Krimsus86.com Jakarta, 15 Januari 2026 – Guru Besar Ilmu Politik Universitas Pendidikan Indonesia (UPI), Cecep Darmawan, mengkritik kebijakan pemerintah yang memprioritaskan pengangkatan pegawai Satuan Pelayanan Pemenuhan Gizi (SPPG) sebagai Aparatur Sipil Negara (ASN) berstatus Pegawai Pemerintah dengan Perjanjian Kerja (PPPK), di tengah belum jelasnya nasib ribuan guru honorer di Indonesia.
Cecep menilai kebijakan tersebut tidak adil, mengingat guru honorer selama ini menjadi garda terdepan dalam dunia pendidikan namun belum mendapatkan kepastian status dan kesejahteraan. Kritik itu disampaikannya sebagaimana dilansir dari Tempo, Kamis (15/1/2026).
Menurut Cecep, pengangkatan pegawai SPPG seharusnya dilakukan secara beriringan dengan pengangkatan guru honorer, bukan justru diprioritaskan lebih dahulu. Terlebih, Program Makan Bergizi Gratis (MBG) menggunakan anggaran yang sebagian besar bersumber dari dana pendidikan.

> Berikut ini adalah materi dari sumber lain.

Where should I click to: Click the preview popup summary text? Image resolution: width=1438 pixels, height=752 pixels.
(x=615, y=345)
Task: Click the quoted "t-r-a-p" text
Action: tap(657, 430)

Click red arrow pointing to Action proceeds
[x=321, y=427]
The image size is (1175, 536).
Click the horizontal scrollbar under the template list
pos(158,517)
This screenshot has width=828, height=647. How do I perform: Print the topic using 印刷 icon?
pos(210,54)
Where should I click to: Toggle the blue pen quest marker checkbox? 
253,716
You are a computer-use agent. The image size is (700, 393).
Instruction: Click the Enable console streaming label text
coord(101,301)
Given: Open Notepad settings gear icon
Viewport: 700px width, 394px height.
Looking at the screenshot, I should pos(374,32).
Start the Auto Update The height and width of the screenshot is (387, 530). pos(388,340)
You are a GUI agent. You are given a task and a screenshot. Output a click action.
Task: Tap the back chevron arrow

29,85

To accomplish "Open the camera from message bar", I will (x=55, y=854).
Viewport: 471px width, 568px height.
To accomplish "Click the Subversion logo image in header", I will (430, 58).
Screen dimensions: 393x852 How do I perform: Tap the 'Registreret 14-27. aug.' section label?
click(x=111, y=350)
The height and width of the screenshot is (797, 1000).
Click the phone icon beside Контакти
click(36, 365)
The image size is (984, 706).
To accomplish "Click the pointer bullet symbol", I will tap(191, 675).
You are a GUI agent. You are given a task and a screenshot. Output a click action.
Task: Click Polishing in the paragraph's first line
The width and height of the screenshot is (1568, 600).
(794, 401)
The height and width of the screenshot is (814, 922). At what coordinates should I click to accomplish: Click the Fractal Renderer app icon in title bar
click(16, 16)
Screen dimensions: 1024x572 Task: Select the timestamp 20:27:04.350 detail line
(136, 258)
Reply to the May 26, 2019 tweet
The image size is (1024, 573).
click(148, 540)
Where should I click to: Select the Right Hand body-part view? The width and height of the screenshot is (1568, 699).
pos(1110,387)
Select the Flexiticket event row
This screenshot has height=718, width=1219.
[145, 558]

Pemerintah diketahui mengalokasikan anggaran sebesar Rp 223 triliun dari total Rp 335 triliun anggaran MBG Tahun 2026 yang berasal dari pos anggaran pendidikan.
“Jika MBG disokong dari dana pendidikan, maka yang harus diprioritaskan justru guru-guru yang sejak lama mengabdi,” ujar Cecep.
Ia menegaskan bahwa pemberian kepastian hukum dan kesejahteraan bagi pegawai SPPG merupakan langkah yang baik. Namun, kebijakan tersebut menjadi problematis apabila guru honorer yang telah lama mengabdi justru terabaikan.
Cecep juga mempertanyakan logika kebijakan pemerintah yang mengklaim MBG sebagai investasi pendidikan, namun tidak menjadikan pengangkatan guru honorer sebagai prioritas utama.
“Jika pemerintah belum mampu memberikan kepastian status guru honorer dalam waktu dekat, sebaiknya anggaran MBG dikeluarkan dari pos dana pendidikan,” tegasnya.
Diketahui, kebijakan pengangkatan PPPK bagi pegawai SPPG merupakan keputusan Presiden Prabowo Subianto yang tertuang dalam Peraturan Presiden Nomor 115 tentang Tata Kelola Program Makan Bergizi Gratis.
Sementara itu, Wakil Kepala Badan Gizi Nasional (BGN), Nanik Sudaryati Deyang, menjelaskan bahwa tidak seluruh pegawai SPPG diangkat sebagai PPPK. Status PPPK hanya diberikan kepada jabatan inti strategis, yakni Kepala SPPG, Ahli Gizi, dan Akuntan, sedangkan relawan serta petugas lainnya tidak termasuk dalam skema tersebut.